**INSTRUCTIONS FOR THE TASK:**
Of all the lines below, output only those starting at the one with "Home (225, 488)" and ending at the one with "What you need to know about Marjorie Taylor Greene (816, 1684)", both ends included, exactly as written.

---------- MATERIAL PROVIDED

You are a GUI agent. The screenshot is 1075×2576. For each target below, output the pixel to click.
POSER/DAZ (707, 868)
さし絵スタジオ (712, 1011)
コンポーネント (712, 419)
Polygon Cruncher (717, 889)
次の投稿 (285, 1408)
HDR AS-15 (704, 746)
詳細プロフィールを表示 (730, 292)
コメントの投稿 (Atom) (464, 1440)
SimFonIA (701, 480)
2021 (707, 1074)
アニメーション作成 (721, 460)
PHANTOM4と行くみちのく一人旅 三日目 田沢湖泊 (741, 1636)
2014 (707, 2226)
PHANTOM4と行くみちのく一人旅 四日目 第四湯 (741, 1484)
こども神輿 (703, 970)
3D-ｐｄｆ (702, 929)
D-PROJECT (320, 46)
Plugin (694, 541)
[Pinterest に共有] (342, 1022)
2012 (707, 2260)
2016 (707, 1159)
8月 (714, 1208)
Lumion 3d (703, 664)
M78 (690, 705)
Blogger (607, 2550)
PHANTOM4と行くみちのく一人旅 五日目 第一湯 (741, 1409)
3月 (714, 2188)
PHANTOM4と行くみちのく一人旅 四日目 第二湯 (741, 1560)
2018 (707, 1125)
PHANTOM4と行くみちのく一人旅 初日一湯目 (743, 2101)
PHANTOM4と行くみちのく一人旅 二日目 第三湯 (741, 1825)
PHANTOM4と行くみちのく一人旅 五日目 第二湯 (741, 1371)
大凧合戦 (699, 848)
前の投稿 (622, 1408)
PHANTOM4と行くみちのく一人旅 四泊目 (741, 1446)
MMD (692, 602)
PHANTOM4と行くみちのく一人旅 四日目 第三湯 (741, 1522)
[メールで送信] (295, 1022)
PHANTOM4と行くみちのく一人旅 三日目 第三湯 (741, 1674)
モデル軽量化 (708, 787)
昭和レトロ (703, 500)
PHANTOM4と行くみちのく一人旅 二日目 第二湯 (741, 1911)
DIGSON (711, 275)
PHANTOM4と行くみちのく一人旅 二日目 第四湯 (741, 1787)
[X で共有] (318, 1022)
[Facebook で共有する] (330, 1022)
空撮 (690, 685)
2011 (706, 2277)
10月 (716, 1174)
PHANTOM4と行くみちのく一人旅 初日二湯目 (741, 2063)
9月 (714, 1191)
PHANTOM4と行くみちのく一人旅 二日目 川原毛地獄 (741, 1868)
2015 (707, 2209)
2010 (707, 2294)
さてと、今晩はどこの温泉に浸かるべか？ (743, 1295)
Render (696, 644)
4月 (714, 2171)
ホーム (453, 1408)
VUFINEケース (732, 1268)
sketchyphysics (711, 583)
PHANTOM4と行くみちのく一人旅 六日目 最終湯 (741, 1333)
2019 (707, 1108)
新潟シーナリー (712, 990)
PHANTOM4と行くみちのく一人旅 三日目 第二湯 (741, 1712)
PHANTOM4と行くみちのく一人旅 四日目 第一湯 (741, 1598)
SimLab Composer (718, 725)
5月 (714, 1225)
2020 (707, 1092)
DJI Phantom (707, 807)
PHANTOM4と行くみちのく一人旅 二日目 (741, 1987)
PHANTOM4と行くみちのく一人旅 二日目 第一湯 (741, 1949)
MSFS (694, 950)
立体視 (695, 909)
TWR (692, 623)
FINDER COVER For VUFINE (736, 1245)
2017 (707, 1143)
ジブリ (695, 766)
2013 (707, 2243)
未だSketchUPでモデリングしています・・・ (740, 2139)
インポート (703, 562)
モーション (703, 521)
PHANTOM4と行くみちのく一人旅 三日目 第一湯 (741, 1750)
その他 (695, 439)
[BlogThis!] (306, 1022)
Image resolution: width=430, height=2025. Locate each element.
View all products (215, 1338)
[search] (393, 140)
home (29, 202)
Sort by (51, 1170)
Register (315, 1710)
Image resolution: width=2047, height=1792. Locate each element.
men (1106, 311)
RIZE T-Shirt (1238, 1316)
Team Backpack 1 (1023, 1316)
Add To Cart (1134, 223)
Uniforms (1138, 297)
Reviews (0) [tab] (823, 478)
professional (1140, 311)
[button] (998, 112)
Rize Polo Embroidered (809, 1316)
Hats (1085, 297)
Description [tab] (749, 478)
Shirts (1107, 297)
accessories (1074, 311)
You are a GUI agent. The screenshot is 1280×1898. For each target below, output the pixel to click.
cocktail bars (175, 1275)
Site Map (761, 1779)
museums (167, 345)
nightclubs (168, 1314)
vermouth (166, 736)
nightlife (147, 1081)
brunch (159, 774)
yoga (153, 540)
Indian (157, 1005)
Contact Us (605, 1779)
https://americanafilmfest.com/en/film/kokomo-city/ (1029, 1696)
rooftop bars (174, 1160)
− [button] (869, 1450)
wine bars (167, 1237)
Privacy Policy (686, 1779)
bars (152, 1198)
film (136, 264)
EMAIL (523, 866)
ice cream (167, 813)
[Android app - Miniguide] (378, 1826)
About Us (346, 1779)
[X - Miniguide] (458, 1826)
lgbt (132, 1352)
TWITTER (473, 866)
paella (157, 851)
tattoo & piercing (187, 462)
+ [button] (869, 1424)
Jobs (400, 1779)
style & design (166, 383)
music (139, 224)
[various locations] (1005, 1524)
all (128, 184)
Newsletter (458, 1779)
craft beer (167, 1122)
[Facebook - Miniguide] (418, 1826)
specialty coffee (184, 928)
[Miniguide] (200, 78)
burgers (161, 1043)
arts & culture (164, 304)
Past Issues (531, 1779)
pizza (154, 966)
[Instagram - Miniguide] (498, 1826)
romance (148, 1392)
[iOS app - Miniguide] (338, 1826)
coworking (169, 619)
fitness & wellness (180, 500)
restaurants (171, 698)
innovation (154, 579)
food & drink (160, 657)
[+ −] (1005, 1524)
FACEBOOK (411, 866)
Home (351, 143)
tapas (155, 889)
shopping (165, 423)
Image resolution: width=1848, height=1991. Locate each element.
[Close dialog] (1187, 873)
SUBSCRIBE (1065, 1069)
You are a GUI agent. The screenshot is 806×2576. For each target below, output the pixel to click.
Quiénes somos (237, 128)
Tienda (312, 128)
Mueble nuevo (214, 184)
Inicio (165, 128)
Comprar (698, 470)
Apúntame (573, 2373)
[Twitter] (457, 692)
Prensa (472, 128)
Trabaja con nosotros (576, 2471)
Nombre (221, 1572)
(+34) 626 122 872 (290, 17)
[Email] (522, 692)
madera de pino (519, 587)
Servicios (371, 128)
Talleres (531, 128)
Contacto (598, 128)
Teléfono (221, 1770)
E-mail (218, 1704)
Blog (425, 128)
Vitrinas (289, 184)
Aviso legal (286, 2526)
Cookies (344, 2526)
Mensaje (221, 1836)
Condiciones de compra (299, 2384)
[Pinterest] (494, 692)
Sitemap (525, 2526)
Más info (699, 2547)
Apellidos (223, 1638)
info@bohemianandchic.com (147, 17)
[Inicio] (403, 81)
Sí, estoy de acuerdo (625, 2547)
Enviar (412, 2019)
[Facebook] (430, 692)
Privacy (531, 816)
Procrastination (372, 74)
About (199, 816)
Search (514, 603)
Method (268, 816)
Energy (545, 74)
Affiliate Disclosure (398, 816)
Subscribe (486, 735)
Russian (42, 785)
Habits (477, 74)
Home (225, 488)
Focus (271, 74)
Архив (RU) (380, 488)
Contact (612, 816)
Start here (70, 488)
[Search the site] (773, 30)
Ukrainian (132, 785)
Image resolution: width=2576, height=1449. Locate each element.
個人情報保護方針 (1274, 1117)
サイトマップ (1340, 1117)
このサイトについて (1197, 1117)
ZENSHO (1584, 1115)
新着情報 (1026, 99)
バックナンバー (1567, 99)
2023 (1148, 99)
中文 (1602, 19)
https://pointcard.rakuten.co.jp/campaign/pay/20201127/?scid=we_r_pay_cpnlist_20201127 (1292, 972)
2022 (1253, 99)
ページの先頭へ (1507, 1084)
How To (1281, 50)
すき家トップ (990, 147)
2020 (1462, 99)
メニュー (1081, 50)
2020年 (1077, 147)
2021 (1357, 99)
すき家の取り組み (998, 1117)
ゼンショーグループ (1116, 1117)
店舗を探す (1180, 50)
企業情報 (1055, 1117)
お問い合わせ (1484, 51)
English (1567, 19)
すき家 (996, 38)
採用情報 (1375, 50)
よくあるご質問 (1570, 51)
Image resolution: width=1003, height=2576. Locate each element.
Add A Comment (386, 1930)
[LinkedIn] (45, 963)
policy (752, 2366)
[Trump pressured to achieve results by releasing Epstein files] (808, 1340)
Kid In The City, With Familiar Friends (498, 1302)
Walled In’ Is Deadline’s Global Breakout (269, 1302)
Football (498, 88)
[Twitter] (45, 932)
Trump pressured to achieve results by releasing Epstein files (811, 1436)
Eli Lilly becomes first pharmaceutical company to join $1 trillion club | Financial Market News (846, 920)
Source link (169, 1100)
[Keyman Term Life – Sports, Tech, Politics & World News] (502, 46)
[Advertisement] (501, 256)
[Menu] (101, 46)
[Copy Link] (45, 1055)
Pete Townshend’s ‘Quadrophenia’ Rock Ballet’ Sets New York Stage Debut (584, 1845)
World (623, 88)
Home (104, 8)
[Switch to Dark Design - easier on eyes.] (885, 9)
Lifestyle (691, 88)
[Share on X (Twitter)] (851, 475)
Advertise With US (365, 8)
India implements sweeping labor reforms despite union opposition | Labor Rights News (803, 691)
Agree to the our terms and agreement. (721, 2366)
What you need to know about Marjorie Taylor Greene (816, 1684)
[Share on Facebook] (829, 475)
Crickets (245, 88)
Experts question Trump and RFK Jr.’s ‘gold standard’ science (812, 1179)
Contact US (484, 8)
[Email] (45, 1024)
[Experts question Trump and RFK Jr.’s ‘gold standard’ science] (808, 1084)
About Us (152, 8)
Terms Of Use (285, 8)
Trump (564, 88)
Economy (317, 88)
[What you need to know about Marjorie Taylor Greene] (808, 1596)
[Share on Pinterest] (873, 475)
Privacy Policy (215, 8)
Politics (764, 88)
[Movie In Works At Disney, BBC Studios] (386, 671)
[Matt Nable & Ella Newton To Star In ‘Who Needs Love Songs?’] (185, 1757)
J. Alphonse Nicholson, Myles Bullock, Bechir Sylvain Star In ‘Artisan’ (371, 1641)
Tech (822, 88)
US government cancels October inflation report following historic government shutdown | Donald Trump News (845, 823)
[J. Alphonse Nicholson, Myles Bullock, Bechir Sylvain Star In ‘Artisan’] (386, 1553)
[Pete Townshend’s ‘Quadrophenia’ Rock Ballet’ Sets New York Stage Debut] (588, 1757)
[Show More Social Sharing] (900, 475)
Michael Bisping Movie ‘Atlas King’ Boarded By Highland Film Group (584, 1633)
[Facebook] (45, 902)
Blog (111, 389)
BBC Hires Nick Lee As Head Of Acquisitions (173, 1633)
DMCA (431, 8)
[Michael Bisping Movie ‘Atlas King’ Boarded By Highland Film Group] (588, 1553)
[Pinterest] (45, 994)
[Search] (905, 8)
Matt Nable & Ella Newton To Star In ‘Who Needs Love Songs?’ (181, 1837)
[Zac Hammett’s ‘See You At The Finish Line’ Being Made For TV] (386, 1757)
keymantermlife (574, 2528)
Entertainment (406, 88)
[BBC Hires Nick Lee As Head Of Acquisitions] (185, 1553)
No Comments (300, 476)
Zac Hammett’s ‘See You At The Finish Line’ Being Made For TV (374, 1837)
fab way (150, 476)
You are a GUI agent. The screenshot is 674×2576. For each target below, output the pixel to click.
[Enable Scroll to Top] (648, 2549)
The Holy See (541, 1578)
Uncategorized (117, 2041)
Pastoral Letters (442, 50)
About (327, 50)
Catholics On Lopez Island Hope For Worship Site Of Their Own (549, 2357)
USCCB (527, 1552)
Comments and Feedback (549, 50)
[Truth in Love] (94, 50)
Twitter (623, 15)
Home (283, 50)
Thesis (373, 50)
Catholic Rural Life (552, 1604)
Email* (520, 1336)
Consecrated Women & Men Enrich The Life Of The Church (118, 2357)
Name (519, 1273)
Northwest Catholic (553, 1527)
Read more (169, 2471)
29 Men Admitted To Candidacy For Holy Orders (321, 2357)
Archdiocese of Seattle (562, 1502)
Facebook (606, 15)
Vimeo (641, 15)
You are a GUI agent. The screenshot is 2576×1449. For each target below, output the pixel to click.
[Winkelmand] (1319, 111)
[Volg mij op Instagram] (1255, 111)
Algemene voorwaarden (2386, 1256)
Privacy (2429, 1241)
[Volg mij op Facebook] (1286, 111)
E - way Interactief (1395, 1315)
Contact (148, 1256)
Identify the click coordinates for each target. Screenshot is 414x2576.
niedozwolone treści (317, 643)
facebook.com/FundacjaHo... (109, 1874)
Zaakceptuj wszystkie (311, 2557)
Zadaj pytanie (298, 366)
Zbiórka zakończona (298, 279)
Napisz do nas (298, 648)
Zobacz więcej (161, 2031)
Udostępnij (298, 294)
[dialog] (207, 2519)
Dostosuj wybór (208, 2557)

--------------------

**EXERCISE ANSWER:**
Home (225, 488)
Focus (271, 74)
Архив (RU) (380, 488)
Contact (612, 816)
Start here (70, 488)
[Search the site] (773, 30)
Ukrainian (132, 785)
Image resolution: width=2576, height=1449. Locate each element.
個人情報保護方針 (1274, 1117)
サイトマップ (1340, 1117)
このサイトについて (1197, 1117)
ZENSHO (1584, 1115)
新着情報 (1026, 99)
バックナンバー (1567, 99)
2023 (1148, 99)
中文 (1602, 19)
https://pointcard.rakuten.co.jp/campaign/pay/20201127/?scid=we_r_pay_cpnlist_20201127 (1292, 972)
2022 (1253, 99)
ページの先頭へ (1507, 1084)
How To (1281, 50)
すき家トップ (990, 147)
2020 (1462, 99)
メニュー (1081, 50)
2020年 (1077, 147)
2021 (1357, 99)
すき家の取り組み (998, 1117)
ゼンショーグループ (1116, 1117)
店舗を探す (1180, 50)
企業情報 (1055, 1117)
お問い合わせ (1484, 51)
English (1567, 19)
すき家 (996, 38)
採用情報 (1375, 50)
よくあるご質問 (1570, 51)
Image resolution: width=1003, height=2576. Locate each element.
Add A Comment (386, 1930)
[LinkedIn] (45, 963)
policy (752, 2366)
[Trump pressured to achieve results by releasing Epstein files] (808, 1340)
Kid In The City, With Familiar Friends (498, 1302)
Walled In’ Is Deadline’s Global Breakout (269, 1302)
Football (498, 88)
[Twitter] (45, 932)
Trump pressured to achieve results by releasing Epstein files (811, 1436)
Eli Lilly becomes first pharmaceutical company to join $1 trillion club | Financial Market News (846, 920)
Source link (169, 1100)
[Keyman Term Life – Sports, Tech, Politics & World News] (502, 46)
[Advertisement] (501, 256)
[Menu] (101, 46)
[Copy Link] (45, 1055)
Pete Townshend’s ‘Quadrophenia’ Rock Ballet’ Sets New York Stage Debut (584, 1845)
World (623, 88)
Home (104, 8)
[Switch to Dark Design - easier on eyes.] (885, 9)
Lifestyle (691, 88)
[Share on X (Twitter)] (851, 475)
Advertise With US (365, 8)
India implements sweeping labor reforms despite union opposition | Labor Rights News (803, 691)
Agree to the our terms and agreement. (721, 2366)
What you need to know about Marjorie Taylor Greene (816, 1684)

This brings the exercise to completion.